- [PAGE EXCERPT]

Ocean City Boardwalk, Ocean City
The Ocean City Boardwalk, on the Atlantic Ocean in the portion of Maryland directly south of Delaware, is three miles of beachfront with restaurants, arcades, a Ferris wheel and other rides, candy and ice cream and other vendors, souvenir shops, rental bicycles, and more.
USA Today and the Travel Channel are amongst those who’ve designated the Ocean City Boardwalk one of the top boardwalks in the country.
It’s a fine place to sit and look out at the ocean, or just relax and people watch.
Historic St. Mary’s, St. Mary’s City
Located on the western shore of the Chesapeake Bay, Historic St. Mary’s is a fascinating combination of a tourist attraction and a hub of academic research. Like many tourist cities around the country, it is a recreation of a town from centuries past, with employees dressed in period costumes, talking about and demonstrating life in the olden days. However, it has also for many years been the site of serious archaeological digs, which have unearthed a great deal of evidence that has helped to understand life in Colonial America in the 17th century.

- [TO DO]
**1)** According to the Maryland attractions excerpt, how long is the Ocean City Boardwalk?
**2)** Copy the portion of the Maryland attractions excerpt starting at "Ocean City Boardwalk, Ocean" and ending at "bicycles, and more.".
Rely only on the Maryland attractions excerpt.

- [INPUT DATA]
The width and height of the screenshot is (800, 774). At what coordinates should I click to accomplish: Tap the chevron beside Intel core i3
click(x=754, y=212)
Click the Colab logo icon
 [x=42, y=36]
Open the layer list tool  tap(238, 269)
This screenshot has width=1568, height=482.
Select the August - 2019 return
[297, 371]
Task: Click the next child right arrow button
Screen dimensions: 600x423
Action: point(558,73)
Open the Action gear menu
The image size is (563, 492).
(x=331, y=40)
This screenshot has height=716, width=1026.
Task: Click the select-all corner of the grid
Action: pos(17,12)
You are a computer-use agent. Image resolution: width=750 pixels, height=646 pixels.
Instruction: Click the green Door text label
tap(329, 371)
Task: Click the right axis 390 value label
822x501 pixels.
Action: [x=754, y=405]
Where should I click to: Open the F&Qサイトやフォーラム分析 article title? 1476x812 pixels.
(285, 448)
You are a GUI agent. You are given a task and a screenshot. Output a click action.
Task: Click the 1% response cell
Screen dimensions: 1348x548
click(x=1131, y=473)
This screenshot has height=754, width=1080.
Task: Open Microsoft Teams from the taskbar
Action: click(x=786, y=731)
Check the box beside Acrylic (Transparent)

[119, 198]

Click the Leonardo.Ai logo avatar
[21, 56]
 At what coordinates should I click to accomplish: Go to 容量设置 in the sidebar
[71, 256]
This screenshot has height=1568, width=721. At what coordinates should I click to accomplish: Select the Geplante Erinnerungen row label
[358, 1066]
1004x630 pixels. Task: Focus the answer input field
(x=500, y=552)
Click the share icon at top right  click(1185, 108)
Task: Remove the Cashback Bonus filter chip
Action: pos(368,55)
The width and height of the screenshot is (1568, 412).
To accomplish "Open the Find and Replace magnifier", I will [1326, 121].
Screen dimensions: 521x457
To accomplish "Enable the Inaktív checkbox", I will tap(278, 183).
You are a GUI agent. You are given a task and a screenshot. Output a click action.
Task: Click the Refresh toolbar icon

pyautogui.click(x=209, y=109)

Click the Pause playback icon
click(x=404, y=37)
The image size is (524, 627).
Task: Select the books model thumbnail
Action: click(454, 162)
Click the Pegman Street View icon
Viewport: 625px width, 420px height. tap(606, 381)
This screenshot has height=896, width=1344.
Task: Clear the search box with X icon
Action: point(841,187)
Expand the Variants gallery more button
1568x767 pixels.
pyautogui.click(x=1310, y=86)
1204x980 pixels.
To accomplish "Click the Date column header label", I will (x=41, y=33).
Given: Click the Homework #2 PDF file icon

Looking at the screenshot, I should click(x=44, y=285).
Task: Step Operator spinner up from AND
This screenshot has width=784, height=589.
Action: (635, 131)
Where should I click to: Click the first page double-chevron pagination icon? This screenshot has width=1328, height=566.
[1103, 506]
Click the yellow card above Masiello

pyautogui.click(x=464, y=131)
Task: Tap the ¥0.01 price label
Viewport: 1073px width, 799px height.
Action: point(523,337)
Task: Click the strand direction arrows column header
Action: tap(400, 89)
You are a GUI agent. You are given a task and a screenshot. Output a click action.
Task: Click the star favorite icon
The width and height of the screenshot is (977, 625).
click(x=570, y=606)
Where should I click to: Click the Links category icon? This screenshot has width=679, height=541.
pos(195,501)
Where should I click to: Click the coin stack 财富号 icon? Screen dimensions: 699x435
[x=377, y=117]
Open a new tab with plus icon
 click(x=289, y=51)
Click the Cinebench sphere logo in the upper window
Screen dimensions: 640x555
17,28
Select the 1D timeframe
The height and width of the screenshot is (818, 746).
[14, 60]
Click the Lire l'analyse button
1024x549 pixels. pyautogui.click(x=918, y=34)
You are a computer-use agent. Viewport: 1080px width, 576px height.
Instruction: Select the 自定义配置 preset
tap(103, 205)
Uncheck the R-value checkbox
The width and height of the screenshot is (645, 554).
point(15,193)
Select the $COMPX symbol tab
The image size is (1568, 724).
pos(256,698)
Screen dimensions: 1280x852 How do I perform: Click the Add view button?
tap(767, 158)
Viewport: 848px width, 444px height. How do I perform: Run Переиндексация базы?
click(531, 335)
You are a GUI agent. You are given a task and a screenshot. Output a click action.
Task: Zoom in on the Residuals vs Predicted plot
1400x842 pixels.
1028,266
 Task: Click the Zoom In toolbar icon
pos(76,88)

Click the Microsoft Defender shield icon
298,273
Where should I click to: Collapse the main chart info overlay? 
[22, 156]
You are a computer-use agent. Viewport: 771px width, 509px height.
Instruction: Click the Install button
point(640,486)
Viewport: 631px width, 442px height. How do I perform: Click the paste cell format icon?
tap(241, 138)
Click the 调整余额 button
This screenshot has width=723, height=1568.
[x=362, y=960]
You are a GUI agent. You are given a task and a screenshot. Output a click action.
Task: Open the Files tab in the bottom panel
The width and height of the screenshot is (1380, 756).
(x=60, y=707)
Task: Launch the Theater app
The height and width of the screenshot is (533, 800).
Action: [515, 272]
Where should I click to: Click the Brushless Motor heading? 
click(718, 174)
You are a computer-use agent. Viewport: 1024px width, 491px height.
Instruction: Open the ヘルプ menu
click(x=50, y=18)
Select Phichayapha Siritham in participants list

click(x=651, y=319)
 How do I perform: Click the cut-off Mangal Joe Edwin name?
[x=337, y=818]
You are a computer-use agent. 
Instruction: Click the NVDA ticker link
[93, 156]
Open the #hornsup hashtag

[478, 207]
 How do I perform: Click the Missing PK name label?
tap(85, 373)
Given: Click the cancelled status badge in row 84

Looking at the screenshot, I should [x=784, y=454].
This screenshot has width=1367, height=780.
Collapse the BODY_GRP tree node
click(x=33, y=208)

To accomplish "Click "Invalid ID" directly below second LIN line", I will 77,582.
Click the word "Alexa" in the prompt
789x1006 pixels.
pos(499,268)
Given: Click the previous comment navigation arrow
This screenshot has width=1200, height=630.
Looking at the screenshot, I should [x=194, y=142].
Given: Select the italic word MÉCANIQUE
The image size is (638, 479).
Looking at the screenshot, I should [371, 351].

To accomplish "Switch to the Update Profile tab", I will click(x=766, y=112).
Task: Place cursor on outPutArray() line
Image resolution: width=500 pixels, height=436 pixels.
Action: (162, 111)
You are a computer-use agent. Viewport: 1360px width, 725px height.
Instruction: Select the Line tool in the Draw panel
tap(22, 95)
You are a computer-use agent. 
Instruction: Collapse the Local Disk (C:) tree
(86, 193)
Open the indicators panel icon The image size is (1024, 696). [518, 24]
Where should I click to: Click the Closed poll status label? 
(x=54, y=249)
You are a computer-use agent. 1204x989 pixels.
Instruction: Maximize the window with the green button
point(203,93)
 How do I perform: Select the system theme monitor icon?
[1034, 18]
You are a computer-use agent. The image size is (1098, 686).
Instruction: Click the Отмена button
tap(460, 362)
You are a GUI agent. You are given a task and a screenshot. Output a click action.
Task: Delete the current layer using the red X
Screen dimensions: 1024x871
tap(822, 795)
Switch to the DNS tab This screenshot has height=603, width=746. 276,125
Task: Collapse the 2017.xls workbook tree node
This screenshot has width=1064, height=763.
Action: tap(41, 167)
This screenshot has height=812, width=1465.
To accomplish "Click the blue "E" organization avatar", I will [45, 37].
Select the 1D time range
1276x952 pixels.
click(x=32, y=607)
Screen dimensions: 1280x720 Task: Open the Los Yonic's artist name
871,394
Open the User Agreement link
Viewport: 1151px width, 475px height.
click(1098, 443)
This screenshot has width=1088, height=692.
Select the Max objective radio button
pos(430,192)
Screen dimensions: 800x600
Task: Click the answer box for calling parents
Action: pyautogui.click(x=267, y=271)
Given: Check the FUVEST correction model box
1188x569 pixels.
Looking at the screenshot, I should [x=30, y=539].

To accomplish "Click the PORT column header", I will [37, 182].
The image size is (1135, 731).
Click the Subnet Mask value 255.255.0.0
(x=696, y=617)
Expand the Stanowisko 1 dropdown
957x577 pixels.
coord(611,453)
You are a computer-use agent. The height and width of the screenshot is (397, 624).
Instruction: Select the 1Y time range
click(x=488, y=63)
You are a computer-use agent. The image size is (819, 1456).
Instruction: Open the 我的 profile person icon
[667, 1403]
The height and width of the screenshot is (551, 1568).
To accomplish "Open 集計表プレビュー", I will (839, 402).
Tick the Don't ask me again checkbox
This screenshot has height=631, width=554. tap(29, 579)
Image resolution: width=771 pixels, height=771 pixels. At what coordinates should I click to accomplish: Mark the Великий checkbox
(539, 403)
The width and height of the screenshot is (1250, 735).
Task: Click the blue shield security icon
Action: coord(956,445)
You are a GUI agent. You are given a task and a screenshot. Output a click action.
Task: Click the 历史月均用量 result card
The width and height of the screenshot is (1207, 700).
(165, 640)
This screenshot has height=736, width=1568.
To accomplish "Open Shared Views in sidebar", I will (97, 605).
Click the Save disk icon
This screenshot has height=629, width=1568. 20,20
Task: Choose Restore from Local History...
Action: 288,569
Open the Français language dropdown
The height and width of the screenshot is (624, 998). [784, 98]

- [PER-TASK ANSWERS]
**1)** Three miles.

**2)**
Ocean City Boardwalk, Ocean City
The Ocean City Boardwalk, on the Atlantic Ocean in the portion of Maryland directly south of Delaware, is three miles of beachfront with restaurants, arcades, a Ferris wheel and other rides, candy and ice cream and other vendors, souvenir shops, rental bicycles, and more.